▸ REQUISITOS DAS TAREFAS:
1: No texto sobre a reparação, a nossa recusa pode deter o amor de Cristo sem que isso mostre fraqueza da parte d'Ele. Explique porquê, em uma a três frases.
2: Dê o que vem a seguir no texto sobre a reparação, a começar depois da última frase apresentada.

▸ EXCERTO DA FONTE:
□ □ □ □ □ □ □
191. Há um outro modo complementar de entender a reparação, que nos permite colocá-la numa relação ainda mais direta com o Coração de Cristo, sem excluir desta reparação o compromisso concreto com os irmãos, do qual falámos.
192. Num outro contexto, afirmei que Deus «de certa maneira, quis limitar-Se a Si mesmo» e que «muitas coisas que consideramos males, perigos ou fontes de sofrimento, na realidade fazem parte das dores de parto que nos estimulam a colaborar com o Criador» [205]. A nossa cooperação pode permitir que o poder e o amor de Deus se difundam nas nossas vidas e no mundo, e a rejeição ou a indiferença podem impedi-lo. Algumas expressões bíblicas exprimem-no metaforicamente, como quando o Senhor grita: «Se te queres converter, Israel, volta para mim» ( Jr 4, 1). Ou quando diz, perante a rejeição do seu povo: «O meu coração dá voltas dentro de mim, comovem-se as minhas entranhas» ( Os 11, 8).
193. Embora não seja possível falar de um novo sofrimento de Cristo glorioso, «o mistério pascal de Cristo […] e tudo o que Cristo é, tudo o que fez e sofreu por todos os homens, participa da eternidade divina, e assim transcende todos os tempos e em todos se torna presente». Deste modo, podemos dizer que Ele mesmo aceitou limitar a glória expansiva da sua ressurreição, conter a difusão do seu imenso e ardente amor para dar lugar à nossa livre cooperação com o seu Coração. Isto é tão real que a nossa recusa o detém nesse impulso de doação, tal como a nossa confiança e a oferta de nós próprios abre um espaço, oferece um canal desimpedido para a efusão do seu amor.A nossa rejeição ou indiferença limitam os efeitos do seu poder e a fecundidade do seu amor em nós. Se Ele não encontra em mim confiança e abertura, o seu amor fica privado – porque Ele mesmo assim o quis – do seu prolongamento na minha vida, que é única e irrepetível, e no mundo onde me chama a torná-lo presente. Isso não vem da sua fragilidade, mas da sua liberdade infinita, do seu poder paradoxal e da perfeição do seu amor por cada um de nós. Quando a omnipotência de Deus se manifesta na fraqueza da nossa liberdade, «só a fé a pode descobrir».
□ □ □ □ □ □ □
▸ EXCERTO DOS DADOS:
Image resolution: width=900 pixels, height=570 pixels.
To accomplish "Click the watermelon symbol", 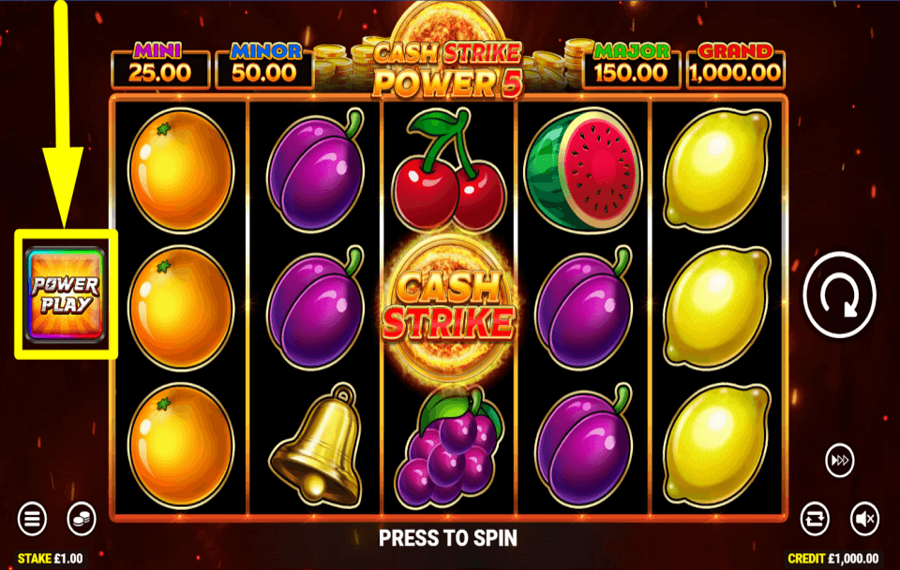I will coord(583,170).
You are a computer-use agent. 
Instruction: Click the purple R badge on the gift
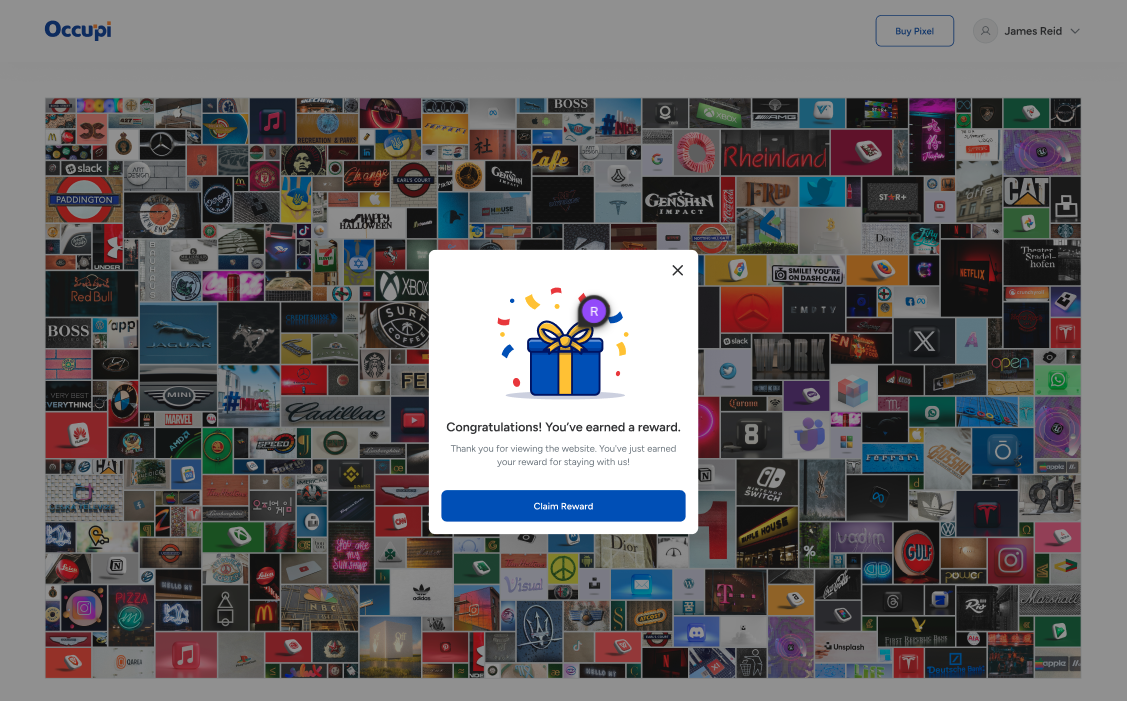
□ □ □ □ □ □ □
▸ RESPOSTAS POR TAREFA:
1: Foi o próprio Cristo que aceitou limitar a glória expansiva da sua ressurreição e conter a difusão do seu amor, para dar lugar à nossa livre cooperação com o seu Coração. Por isso, quando o seu amor fica privado do seu prolongamento em nós, isso não vem da sua fragilidade. Vem da sua liberdade infinita, do seu poder paradoxal e da perfeição do seu amor por cada um de nós.

2:
194. Com efeito, Santa Margarida conta que, numa das manifestações de Cristo, Ele lhe falou do seu Coração apaixonado de amor por nós, que «não podendo já conter em si as chamas da sua ardente caridade, precisa derramá-las». Uma vez que o Senhor todo-poderoso, na sua liberdade divina, quis ter necessidade de nós, a reparação entende-se como o remover dos obstáculos que colocamos à expansão do amor de Cristo no mundo, com as nossas faltas de confiança, gratidão e entrega.
A OFERTA AO AMOR
195. Para refletir melhor sobre este mistério, socorremo-nos novamente da luminosa espiritualidade de Santa Teresa do Menino Jesus. Ela sabia que algumas pessoas tinham desenvolvido uma forma extrema de reparação, com a boa vontade de se dar pelos outros, que consistia em oferecer-se como uma espécie de “para-raios” a fim de que a justiça divina se realizasse: «Pensei nas almas que se oferecem como vítimas à Justiça de Deus, a fim de desviarem e de atraírem sobre elas os castigos reservados aos culpados». Mas, por muito admirável que tal oferta possa parecer, ela não está muito convencida disso:«Estava longe de me sentir impelida a fazê-lo». Esta insistência na justiça divina acaba por levar a pensar que o sacrifício de Cristo fosse incompleto ou parcialmente eficaz, ou que a sua misericórdia não fosse suficientemente intensa.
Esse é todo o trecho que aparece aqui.